To do. Check every line of the data below for "plus". Copy each one that has it.

Input records.
======

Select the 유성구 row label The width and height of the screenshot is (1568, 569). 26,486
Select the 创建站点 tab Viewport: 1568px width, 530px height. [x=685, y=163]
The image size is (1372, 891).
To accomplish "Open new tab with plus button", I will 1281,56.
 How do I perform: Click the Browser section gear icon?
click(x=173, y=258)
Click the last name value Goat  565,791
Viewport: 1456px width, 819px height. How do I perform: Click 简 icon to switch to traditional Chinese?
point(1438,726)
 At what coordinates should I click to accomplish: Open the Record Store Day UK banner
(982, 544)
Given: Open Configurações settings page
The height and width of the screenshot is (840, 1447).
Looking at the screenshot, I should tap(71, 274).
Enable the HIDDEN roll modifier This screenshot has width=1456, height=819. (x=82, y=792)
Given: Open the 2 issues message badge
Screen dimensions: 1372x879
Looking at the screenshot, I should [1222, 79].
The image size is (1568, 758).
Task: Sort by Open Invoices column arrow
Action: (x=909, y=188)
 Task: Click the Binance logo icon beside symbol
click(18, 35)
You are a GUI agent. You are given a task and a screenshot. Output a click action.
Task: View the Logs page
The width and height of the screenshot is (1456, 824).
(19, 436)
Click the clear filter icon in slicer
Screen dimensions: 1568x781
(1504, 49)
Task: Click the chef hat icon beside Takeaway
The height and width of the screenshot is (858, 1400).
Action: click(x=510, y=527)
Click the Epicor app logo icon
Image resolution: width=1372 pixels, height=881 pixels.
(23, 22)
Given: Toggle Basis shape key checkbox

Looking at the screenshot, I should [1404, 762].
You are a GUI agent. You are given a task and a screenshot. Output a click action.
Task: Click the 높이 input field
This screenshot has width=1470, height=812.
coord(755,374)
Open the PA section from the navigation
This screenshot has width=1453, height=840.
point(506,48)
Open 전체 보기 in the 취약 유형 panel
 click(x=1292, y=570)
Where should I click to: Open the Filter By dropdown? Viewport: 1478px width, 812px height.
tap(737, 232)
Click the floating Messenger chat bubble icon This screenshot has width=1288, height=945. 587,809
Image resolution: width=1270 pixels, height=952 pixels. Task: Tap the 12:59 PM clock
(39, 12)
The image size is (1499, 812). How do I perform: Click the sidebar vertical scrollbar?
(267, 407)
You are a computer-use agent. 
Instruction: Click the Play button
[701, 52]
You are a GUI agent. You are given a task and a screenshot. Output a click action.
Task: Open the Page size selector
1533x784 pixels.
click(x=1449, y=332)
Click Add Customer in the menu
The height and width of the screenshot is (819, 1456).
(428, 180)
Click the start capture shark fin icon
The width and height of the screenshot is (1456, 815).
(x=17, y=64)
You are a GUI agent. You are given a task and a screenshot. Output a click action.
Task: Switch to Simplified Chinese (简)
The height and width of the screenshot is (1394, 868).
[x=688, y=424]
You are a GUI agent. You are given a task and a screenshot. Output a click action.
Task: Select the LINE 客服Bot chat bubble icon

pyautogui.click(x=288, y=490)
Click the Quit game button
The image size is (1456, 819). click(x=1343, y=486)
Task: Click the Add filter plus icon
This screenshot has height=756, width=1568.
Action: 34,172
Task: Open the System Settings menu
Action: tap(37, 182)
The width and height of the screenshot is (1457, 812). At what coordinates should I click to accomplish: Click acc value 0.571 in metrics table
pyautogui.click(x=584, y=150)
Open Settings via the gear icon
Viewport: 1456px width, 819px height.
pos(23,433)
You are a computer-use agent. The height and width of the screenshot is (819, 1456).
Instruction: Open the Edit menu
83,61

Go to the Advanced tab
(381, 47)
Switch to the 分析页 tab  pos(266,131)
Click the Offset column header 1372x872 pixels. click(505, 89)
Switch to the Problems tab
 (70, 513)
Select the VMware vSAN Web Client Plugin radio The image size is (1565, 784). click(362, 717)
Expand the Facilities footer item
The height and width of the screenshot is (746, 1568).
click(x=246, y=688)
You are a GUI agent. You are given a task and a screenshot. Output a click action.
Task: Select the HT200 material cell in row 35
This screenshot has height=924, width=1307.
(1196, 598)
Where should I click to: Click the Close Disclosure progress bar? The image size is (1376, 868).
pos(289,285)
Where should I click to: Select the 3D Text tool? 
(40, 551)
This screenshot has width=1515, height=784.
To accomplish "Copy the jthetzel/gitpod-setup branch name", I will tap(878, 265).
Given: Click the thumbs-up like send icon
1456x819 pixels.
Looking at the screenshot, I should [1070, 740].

======

Output for this exercise.
To accomplish "Open new tab with plus button", I will 1281,56.
Task: Click the Add filter plus icon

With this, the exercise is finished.